How We Discovered a Vulnerability in MapPress Pro (CVE-2020-12675)

There are new vulnerabilities discovered every day, and new patches issued to fix them. Sometimes those patches don’t fully address the problem or introduce new issues at the same time. One of the key functions of our security research team is to threat hunt on behalf our entire customer base. They dig deeper and do extensive research to ensure the software and platforms that our customers rely upon are secure.

Digging Deeper

We maintain an internal database which essentially contains a shopping list for potential vulnerabilities likely to have an impact on our customers. This helps our security research team sift through the overwhelming volume of vulnerabilities out there and focus on the ones that have the highest potential to cause harm.

Many security organizations blindly accept that a vulnerability has been fixed with the latest patch, but we don’t take the developer’s word for it. We set up a patched target and attempt to exploit it to see if it is still vulnerable. We then capture all of the activity and data to understand what it looks like when the attack executes and gather information that we can use to develop detection signatures for the threat.
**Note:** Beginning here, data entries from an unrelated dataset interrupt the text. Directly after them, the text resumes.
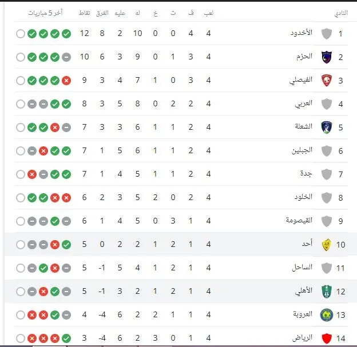This screenshot has height=347, width=357.
Task: Click the الحزم club crest icon
Action: 327,57
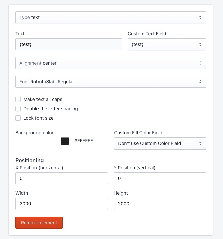This screenshot has height=239, width=223.
Task: Click the X Position (horizontal) input field
Action: point(62,178)
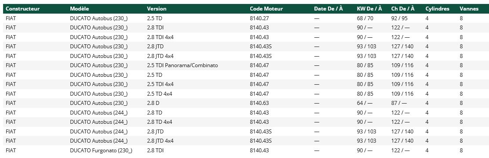Select the 2.5 TD 4x4 version cell
The image size is (489, 158).
159,93

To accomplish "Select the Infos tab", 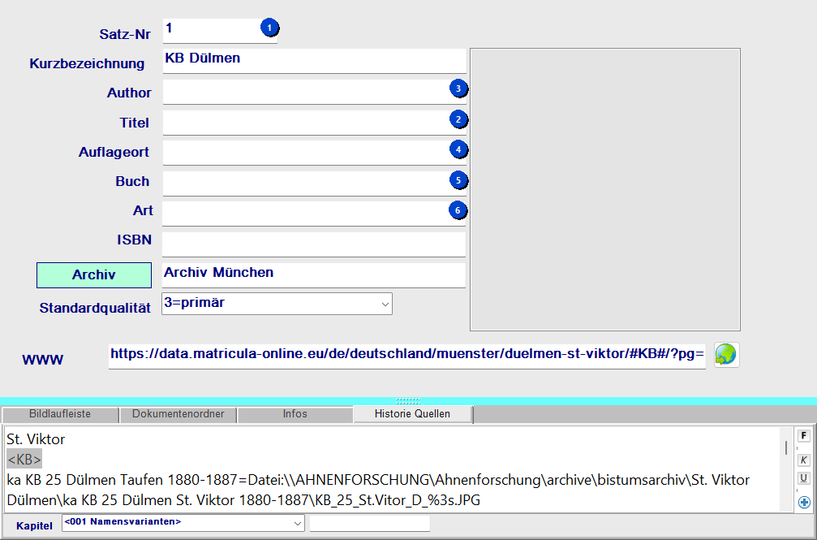I will [295, 414].
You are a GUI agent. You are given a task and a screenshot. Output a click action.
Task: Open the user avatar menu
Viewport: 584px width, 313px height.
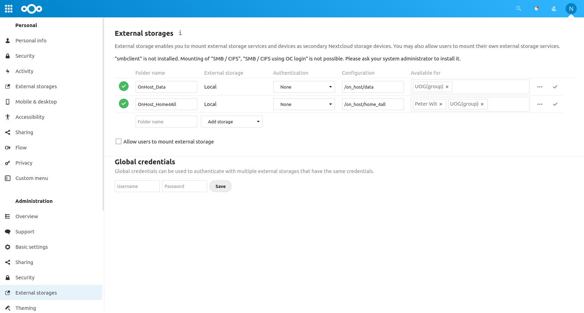[x=571, y=9]
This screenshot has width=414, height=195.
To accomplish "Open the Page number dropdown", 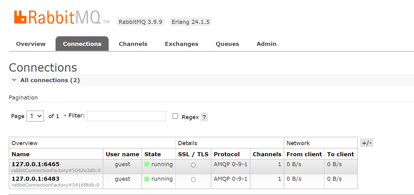I will tap(35, 116).
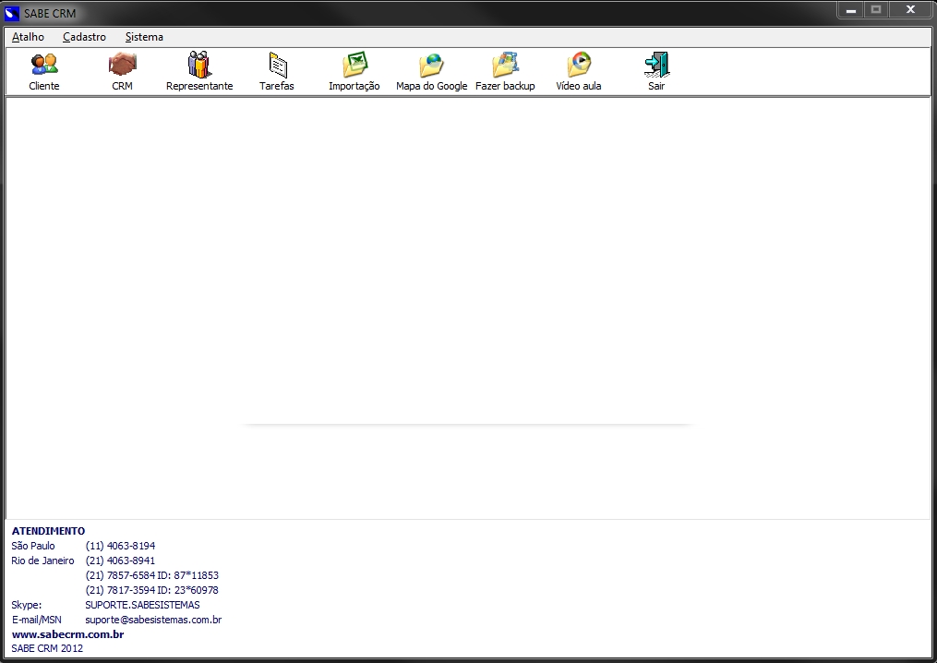
Task: Open the Representante screen
Action: pos(199,69)
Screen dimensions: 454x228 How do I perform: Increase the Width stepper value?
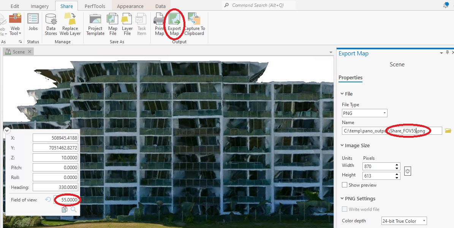[x=397, y=165]
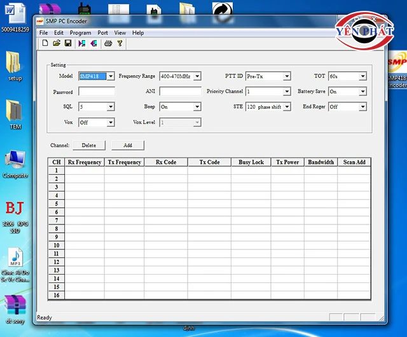The height and width of the screenshot is (337, 407).
Task: Click into the Password input field
Action: tap(96, 92)
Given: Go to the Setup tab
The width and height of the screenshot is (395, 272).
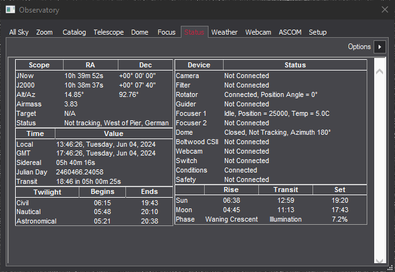Looking at the screenshot, I should [x=318, y=32].
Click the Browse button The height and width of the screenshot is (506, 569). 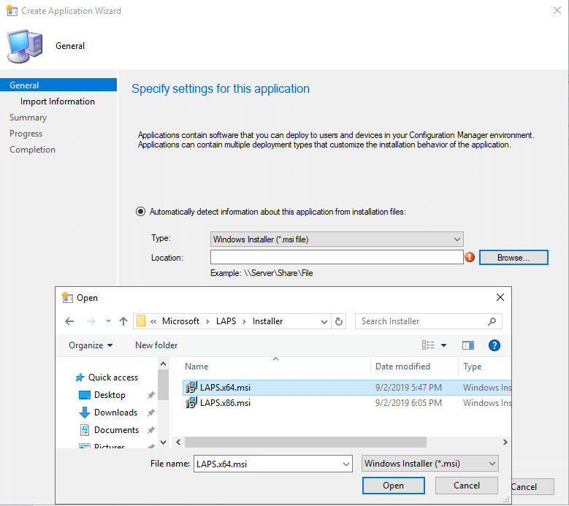(513, 258)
MapPress Pro Vulnerability

Recently, one of our security researchers was hunting for threats in popular WordPress plugins and pulled a threat research pack for MapPress Pro—a mapping plugin. WordPress is a widely used web publishing platform and is fairly stable and secure in and of itself, but thousands of unregulated plugins create a “Wild West” scenario.

There was a previous vulnerability in MapPress Pro identified by WordFence, which the developer fixed and issued a patch for. At face value, it would seem the issue was fixed and there was no need to dig deeper. Our security research team, however, went beyond the surface to double check. Our researcher downloaded multiple versions of the plugin to evaluate against a proof of concept exploit for the original flaw.

He dissected and pieced together notes from the code. The previous vulnerability was the result of the developer not including nonce or capability checks. A nonce check generates a random value to submit with a web form in order to validate that the form came from the correct source and was not intercepted or corrupted in any way.

Our researcher tracked down where the nonce code was generated and where it appeared within the code and found that it was possible to find the nonce code within the text just by viewing source code for the page. He discovered that it was still possible to bypass validation and upload arbitrary PHP code to the web page.

Alert Logic reached out to the developer of the plugin and worked with them to fully address the issue. We informed the development team that the original fix only resolved one facet of the underlying problem, and that users with low permissions on the site could still exploit the flaw to leverage access they should not have.

Working with Alert Logic, the developer was able to quickly develop and release a new patch that fully resolved the vulnerability.

Protecting Alert Logic Customers

This research effort benefits the world at large once the process is complete, but we don’t wait until that point to protect Alert Logic customers. As soon as a vulnerability is identified, we develop a telemetry signature. Even before we have determined exactly what a successful attack against the vulnerability looks like, we use the information we have to make an educated guess about how an attack might work and develop broad detection to catch anything resembling an attack while we continue our research efforts to develop a more surgical signature for the threat.

Just Part of Our Routine

This sort of activity is a big part of the value provided by Alert Logic security researchers. We don’t always identify new CVEs as a function of this due diligence. We have culture that does not just settle for the bare minimum. We owe it to our customers and partners to go above and beyond.  That’s why it is important is that we never accept proof of concept exploits at face value.

We have data and insights from our 4,000+ customers around the world. When we find an issue that affects one customer, we can apply the lessons learned and deploy detection to benefit all of our customers before they can get breached.